4. A PyTorch implementation of Deep Potential-Smooth Edition (DeepPot-SE)#

Xiaoliang Pan 2022

Original paper:

End-to-end Symmetry Preserving Inter-atomic Potential Energy Model for Finite and Extended Systems

Linfeng Zhang, Jiequn Han, Han Wang, Wissam A. Saidi, Roberto Car, Weinan E

https://doi.org/10.48550/arXiv.1805.09003

4.1. Importing PyTorch Lightning and Libraries#

We will first install PyTorch Lightning and import libraries needed to train our machine learning models.

%%capture
!pip install pytorch-lightning > /dev/null

import math
from typing import Sequence, Tuple

import torch
import torch.nn as nn
import torch.nn.functional as F
from torch import Tensor
from torch.utils.data import TensorDataset, DataLoader, random_split
import pytorch_lightning as pl
from pytorch_lightning import loggers as pl_loggers

4.2. Defining the Dense Neural Network#

Here we define the dense neural network.

class Sequential(nn.Sequential):
    def forward(self, input: Tuple[Tensor, Tensor]) -> Tuple[Tensor, Tensor]:
        for module in self:
            input = module(input)
        return input

class Dense(nn.Module):
    def __init__(self, num_channels: int, in_features: int, out_features: int, bias: bool = True, activation: bool = False, residual: bool = False) -> None:
        super().__init__()
        self.num_channels = num_channels
        self.in_features = in_features
        self.out_features = out_features
        self.weight = nn.Parameter(torch.Tensor(num_channels, out_features, in_features))
        if bias:
            self.bias = nn.Parameter(torch.Tensor(num_channels, out_features))
        else:
            self.register_parameter('bias', None)
        self.activation = activation
        self.residual = residual
        self.reset_parameters()

    def reset_parameters(self) -> None:
        for w in self.weight:
            nn.init.kaiming_uniform_(w, a=math.sqrt(5))
        if self.bias is not None:
            for b, w in zip(self.bias, self.weight):
                fan_in, _ = nn.init._calculate_fan_in_and_fan_out(w)
                bound = 1 / math.sqrt(fan_in)
                nn.init.uniform_(b, -bound, bound)
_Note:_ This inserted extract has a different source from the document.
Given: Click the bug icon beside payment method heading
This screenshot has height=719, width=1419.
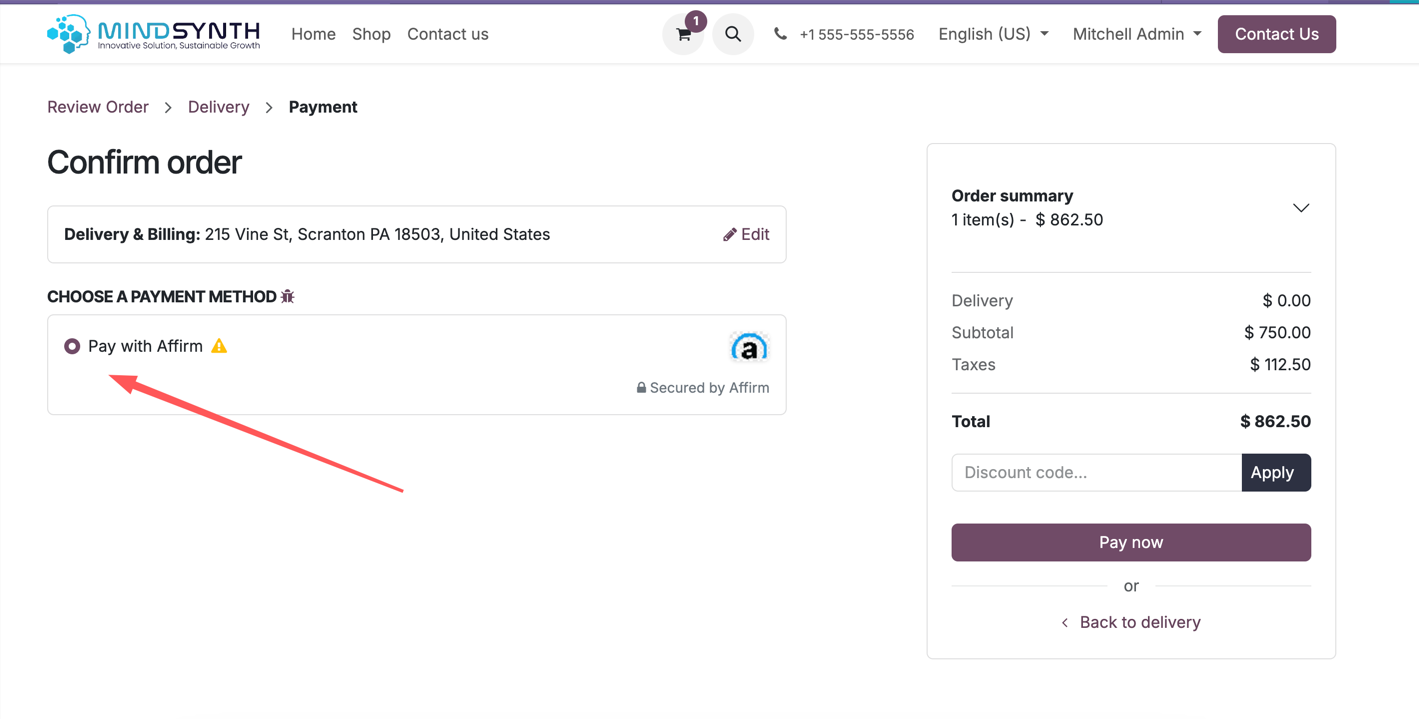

    def forward(self, input: Tuple[Tensor, Tensor]) -> Tuple[Tensor, Tensor]:
        x, channels = input
        weight: Tensor = self.weight[channels]
        output: Tensor = torch.bmm(x.transpose(0, 1), weight.transpose(1, 2)).transpose(0, 1)

        if self.bias is not None:
            bias = self.bias[channels]
            output = output + bias

        if self.activation:
            output = torch.tanh(output)

        if self.residual:
            if output.shape[2] == x.shape[2]:
                output = output + x
            elif output.shape[2] == x.shape[2] * 2:
                output = output + torch.cat([x, x], dim=2)
            else:
                raise NotImplementedError("Not implemented")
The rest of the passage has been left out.